Will Year of the Tiger be a roaring success for China? Nine expert investors share their thoughts

James Penny, chief investment officer, TAM Asset Management

We believe Chinese companies have strong growth prospects, but these may be missed if looking through a high-level macro lens only.

China is a hub of technological and entrepreneurial prosperity, and within it lies fathomless opportunity. After what has been a tough year for China and emerging markets, the market is poised for a bounce-back, driven by an adjustment to regulatory tightening. Importantly, the one-party nature of China makes it far more durable to inflationary worries and a slowdown, as the government controls both sides of the banking system – lenders and borrowers. The largest borrowers are state-owned, making China resistant to a withdrawal of capital from foreign investors.

Ultimately, if investors can identify the right managers and fund, China remains a solid capital allocation destination.

Gero Jung, chief economist at Mirabaud Asset Management

In China, the shift in policy stance towards more expansion is gaining the upper hand.

At its last press conference, the People’s Bank of China (PBoC) signalled more easing is forthcoming in order to avoid a credit collapse, and that it will accelerate policy efforts before spring. This suggests a further medium-term lending facility rate cut will be announced in the first quarter, and the reserve requirement ratio cut further.

Last week, commercial banks cut their loan prime rate, which will in part alleviate the pressure on housing, as mortgage loans are linked on the five-year loan prime rate. The banking regulator is also considering lifting some restrictions on developer access to liquidity from presold properties, currently frozen in escrow accounts. In this environment, Chinese credit growth and fixed asset investment should rebound in the beginning of the year.

Erik Knutzen, chief investment officer – multi asset class at Neuberger Berman

We believe Chinese bonds have attractive yields and diversification benefits. At the same time, China is the one major market where we are starting to see disruption and significant credit issues. Our local team covering the A-Share equity market emphasises the continuity in the government’s recent regulatory announcements, but they also note the new articulation of those goals will create winners and losers.

Our colleagues in China talk about how important it is to understand it is a policy-driven market. That policy is evolving – but it does not suddenly make China an uninvestable market. It is about allocating to the opportunities the authorities have identified as priorities.

For fixed income investors, it is a complex but interesting opportunity set. Spreads in investment-grade corporates and financials are tight, due to a flight to quality, but China’s monetary and fiscal policies are now moving in a more accommodative direction than in most developed markets, and that could support China government bonds, offering attractive yields and the potential for spread tightening against developed market government bonds.

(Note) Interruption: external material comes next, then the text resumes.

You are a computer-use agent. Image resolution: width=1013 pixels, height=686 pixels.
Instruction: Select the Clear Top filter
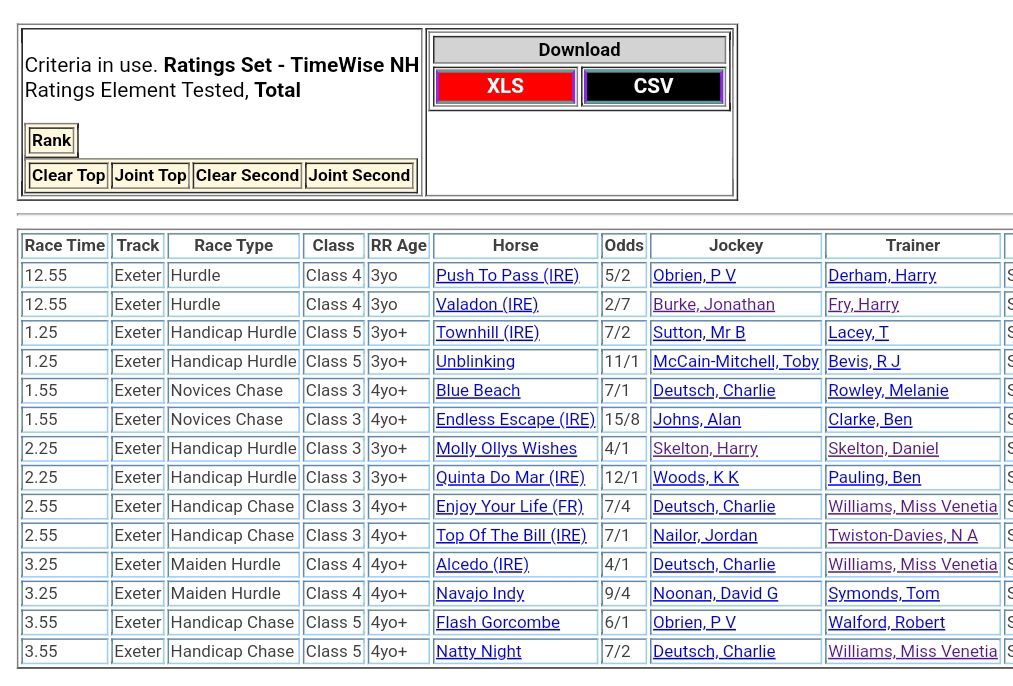click(x=68, y=175)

Adrien Pichoud, chief economist & portfolio manager, iMGP Multi Asset Absolute Return fund at Syz Bank

When the Covid pandemic erupted two years ago, the world’s second-largest economy was at the forefront of a global cycle of safety and economic measures. Since then, China has seemingly entered an economic cycle of its own. A tightening in credit conditions from 2020 and a forceful crackdown on several sectors in 2021 weighed on economic growth and equity markets last year, while the western world was enjoying the strongest GDP growth in several decades.

This year looks set to extend the peculiarity of China in this global economic cycle. The PBoC has actually started to lower its interest rates and to relax access to credit, against the grain of other large central banks that look towards tightening monetary policy. A more accommodative policy mix is likely to lead to a stabilisation or even a pickup in China’s growth this year, while most of the global economy is poised to slow down after a spectacular 2021 recovery.

Those prospects offer investors opportunities in equities and credit, after a significant adjustment in valuation last year, as well as in government bonds, which may benefit from the ongoing monetary policy easing.